A planned two-day EU–China summit in Brussels was moved to Beijing, then cut to one day, and the usual trade dialogue ahead of the summit was cancelled altogether.
The EU has raised concerns about China’s overproduction in key sectors, including electric vehicles, which European officials said were being dumped into the EU market at below-cost prices.
In response, Brussels was said to be considering anti-dumping duties and other safeguard measures.
Conditions for European firms operating inside China have also deteriorated.
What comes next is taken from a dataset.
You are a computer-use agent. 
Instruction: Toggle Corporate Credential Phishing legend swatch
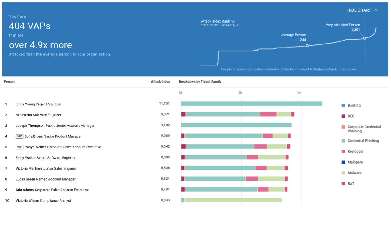pyautogui.click(x=343, y=127)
A study by Brussels-based Bruegel Institute, published 14 July, found business sentiment at its lowest level since 2017.
In addition to slow profit growth and deflation, EU firms and analysts cited political support to Chinese firms and competitiveness challenges.
In a market shaped heavily by subsidies, regulations and preferential treatment for domestic suppliers, firms that were neither highly innovative nor cost-leading often struggled to survive.
Almost a third of companies surveyed said they were now putting their Chinese operations in a separate silo from the rest of their global business, the Bruegel study read.
Chinese officials have rejected claims of protectionism, arguing that domestic policy supports were aligned with national security and development goals.
But the wider trade environment was becoming more confrontational. Reuters reported on July 17 that the US was pushing for a coalition of more than 70 countries to limit China’s ability to re-route exports through third-party countries in order to bypass tariffs.
While Chinese exporters have so far managed to redirect shipments to softer landing zones, the conditions enabling that shift, including the temporary US truce and varying levels of market openness, were not guaranteed to last.
Over the past few years, many countries have moved closer to China in trade terms, a trend visible in how global trade patterns have shifted since 2020.
But with another phase of trade restrictions approaching, that will likely continue to evolve.